We are seeing some very high staff turnover rates from even the better providers. This matters because it is expensive to keep recruiting and training new staff. Elderly persons want continuity of care - seeing a different carer each week is very poor practice.
The quality of care is starkly reflected in UNISON Scotland’s latest survey of home care staff, ‘We Care, Do You?’ Workers describe some pretty appalling practices that none of us would want for their elderly relatives.
So what’s the solution? In fairness to the Scottish Government they have at last recognised that we have to resource social care properly. Years of council cuts have led to a race to the bottom in pay and conditions for these workers and short cuts in care delivery. Even inadequate 15-minute care visits become 10 minutes because they often don’t take account of travelling time.
Just increasing capacity isn’t enough either. If providers can’t recruit and retain staff, the new care packages will only exist on paper and patients remain in hospital.
£250m was allocated this year to improve social care, although it was routed through the NHS, when it is councils that deliver social care. This may make NHS funding look more impressive cosmetically, but it contributes to ‘the guddle’ as I described it in the Sunday Herald.

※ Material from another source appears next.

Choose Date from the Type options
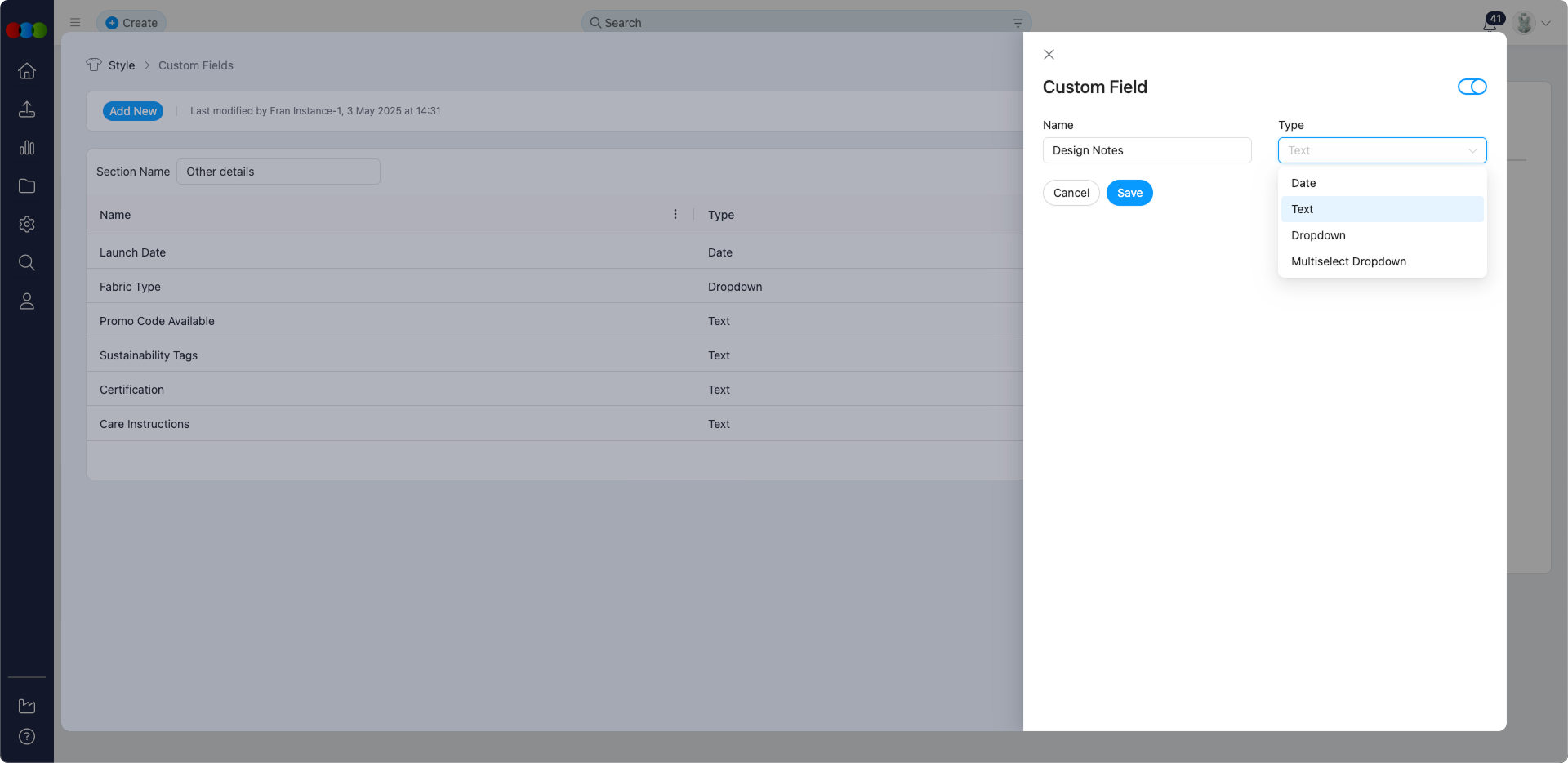Viewport: 1568px width, 763px height. [1303, 183]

There was never any transparency over the constituent elements of this money and in particular how much was allocated to ensure the Scottish Living Wage is paid to care workers from 1 October – an essential element of the policy. Just a few weeks before the policy is supposed to be implemented, councils and providers are struggling to get the procurement policies in place. Providers say there isn’t enough money; councils say that’s all they have received.
We are also concerned that some providers may well pay the correct wage, but will cut back on other terms and conditions. This is contrary to the statutory procurement guidance that refers to all workforce matters – not just pay.
Much of this could be avoided if we adopted a structured national approach to the provision of social care. We should not lose sight of the fact that we will need some 65,000 extra care staff in Scotland by 2020 – so we need to get this right now.
Here is a plan:
- A national sectoral bargaining structure with all the stakeholders; government, employers and trade unions, around the same table.
- This forum to agree a national hourly rate for home care, similar to that agreed for the residential sector.
- Government to commit to early engagement each year with transparent resource allocation.
- A commitment to deliver all the elements of UNISON’s Ethical Care Charter, including the Scottish Living Wage, proper training, an end to insecure work and time to care.
In effect this would be a national framework that would allow the Integrated Joint Boards to get on with the task of agreeing local delivery solutions. This would be a sensible balance between the national and the local. Is that really too much to ask for those who deserve a decent standard of care?